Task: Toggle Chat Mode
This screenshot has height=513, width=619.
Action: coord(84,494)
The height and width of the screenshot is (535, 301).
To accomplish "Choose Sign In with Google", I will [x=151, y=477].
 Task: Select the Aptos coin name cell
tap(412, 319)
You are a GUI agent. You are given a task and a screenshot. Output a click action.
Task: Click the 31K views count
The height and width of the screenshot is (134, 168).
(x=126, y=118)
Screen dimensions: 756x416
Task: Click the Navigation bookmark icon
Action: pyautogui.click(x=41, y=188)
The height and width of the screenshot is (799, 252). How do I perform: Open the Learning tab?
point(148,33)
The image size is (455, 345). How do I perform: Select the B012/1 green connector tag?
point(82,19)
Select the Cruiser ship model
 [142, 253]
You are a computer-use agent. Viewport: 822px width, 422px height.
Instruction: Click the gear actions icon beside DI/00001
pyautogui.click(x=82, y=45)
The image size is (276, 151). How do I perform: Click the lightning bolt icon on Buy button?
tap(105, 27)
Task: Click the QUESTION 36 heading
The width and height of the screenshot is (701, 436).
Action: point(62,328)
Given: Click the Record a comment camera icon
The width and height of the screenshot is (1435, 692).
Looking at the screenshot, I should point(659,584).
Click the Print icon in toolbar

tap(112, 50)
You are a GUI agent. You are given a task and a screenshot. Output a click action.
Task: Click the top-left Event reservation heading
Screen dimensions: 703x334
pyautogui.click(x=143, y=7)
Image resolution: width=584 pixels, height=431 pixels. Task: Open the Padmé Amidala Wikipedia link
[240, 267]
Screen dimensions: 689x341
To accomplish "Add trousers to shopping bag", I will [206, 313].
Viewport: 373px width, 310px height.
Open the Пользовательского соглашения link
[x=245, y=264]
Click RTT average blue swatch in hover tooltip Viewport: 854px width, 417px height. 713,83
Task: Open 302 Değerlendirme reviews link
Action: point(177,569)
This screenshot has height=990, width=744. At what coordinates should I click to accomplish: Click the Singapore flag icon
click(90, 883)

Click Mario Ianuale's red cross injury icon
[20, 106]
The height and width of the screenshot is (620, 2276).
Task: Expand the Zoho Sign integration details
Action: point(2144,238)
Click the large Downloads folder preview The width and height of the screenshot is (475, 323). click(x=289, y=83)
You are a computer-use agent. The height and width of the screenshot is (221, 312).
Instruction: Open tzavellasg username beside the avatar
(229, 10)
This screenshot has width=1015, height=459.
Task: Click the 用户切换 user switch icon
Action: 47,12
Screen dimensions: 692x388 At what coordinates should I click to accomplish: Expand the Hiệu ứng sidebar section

Exercise goal: What lines in the entries above include the string "computer"? Return each one.

Result of the exercise:
You are a computer-use agent. Viewport: 822px width, 422px height.
You are a computer-use agent. The height and width of the screenshot is (221, 312).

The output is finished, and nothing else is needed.